А один раз я была у себя дежурной по медсанчасти. На улице солнышко уже, стало таять, прогалины появились. Не бомбили, тишина стоит. Крыша-то поехала... Я шинель набросила на плечи, а ремень на гимнастерку. Вышла, на солнышко смотрю, ой, говорю, скоро будет весна! Как хорошо! Стою. А навстречу мне идет замполит, вредный! «Встать по стойке смирно!» Встала. «Почему не по форме?!» — «Я сегодня дежурной была...» — «Я спрашиваю: почему не по форме?!» Мимо солдат проходил, замполит велел посадить меня на гауптвахту в землянку на трое суток на хлеб и воду, поставить охрану, никого не впускать, ее не выпускать. Посадили меня. Приносили сухари да воду. А разведчики приносили мне печенье и галеты немецкие. Трое суток отсидела — выпустили меня.

Замполит стал меня в разведку присылать. Ординарец приходит и говорит: «Мой командир приказал тебе завтра быть вот здесь. Будет тебя лошадь ждать, разведчики будут, поедешь за языком». Ну, я утром вышла, на лошадь меня посадили, и мы поехали.

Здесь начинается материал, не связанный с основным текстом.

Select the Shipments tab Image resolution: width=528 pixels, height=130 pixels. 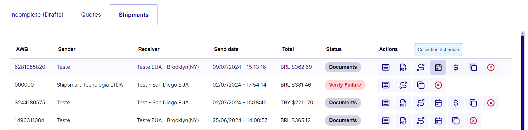coord(134,15)
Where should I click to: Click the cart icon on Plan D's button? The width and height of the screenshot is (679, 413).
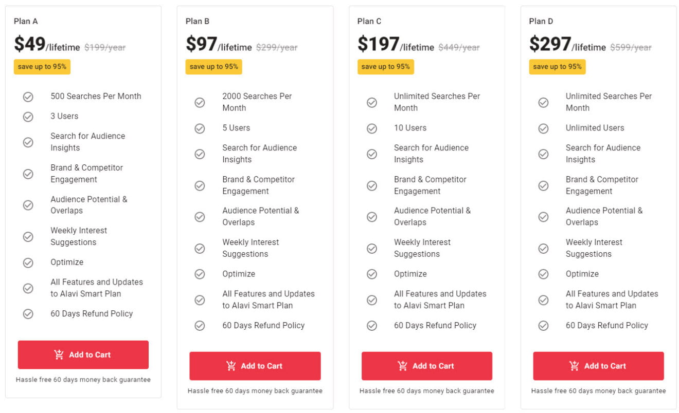point(574,366)
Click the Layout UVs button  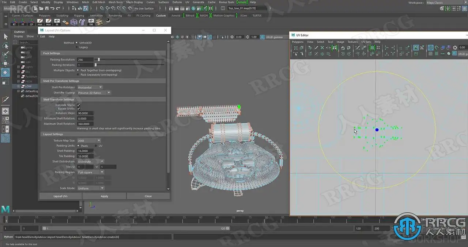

Я под деревом плащ-палатку расстелила, сумку свою поставила, а там и наши разведчики. Там лог, гора, и нужно было к немцам ползти — немецкую речь уже слышно было. Ну наши и поползли, чтобы языка взять. А немцы не дураки, они на проволоку вешали банки да склянки, а когда поняли, что наши ползут, как давай пулять! Наши поползли обратно. Ординарец подходит и говорит, что нужно за ранеными ползти. Как это я не боялась, как это я ни о чем не думала? Я в телогрейке, в брюках ватных, с сумкой через плечо ползу-ползу-ползу... Подползла к одному: «Ой, сестричка, сестричка, я легко ранен, дальше там, дальше смотри». Я дальше ползу. «Как ты?» — «Да ничего. Ты дальше ползи». Я разведчиков некоторых по фамилии знала. Я подползла, а он говорит: «Зачем ты, сестричка, сюда подползла? Я в живот раненый, я не жилец, оставь меня здесь — спасай себя. Ты же молодая, тебе жить надо». Я говорю: «Нет-нет-нет, давай-давай-давай». Взяла ремень, под плечи ему — отползу, его дерну. Кто легко раненый, кто не раненый — его взяли, на дровни положили. Подходит командир: «Сейчас вези его в медсанбат». Я прикрыла его плащ-палаткой, поехала с ним. Он все: «Ой, сейчас кончится война, приедут все домой, а меня родители не дождутся». Он плачет, я плачу. Я успокаиваю его, и вдруг он: «Напишите мне потом, как я помер-то». Вытянулся и умер. Я лошадь повернула обратно, они еще там стоят — разведчики-то. Я соскочила со своей лошади и побежала. Плакала, плакала... Меня посадили на лошадь, я приехала в землянку свою, там разревелась. Потом так тяжело там было, так тяжело — не дай бог».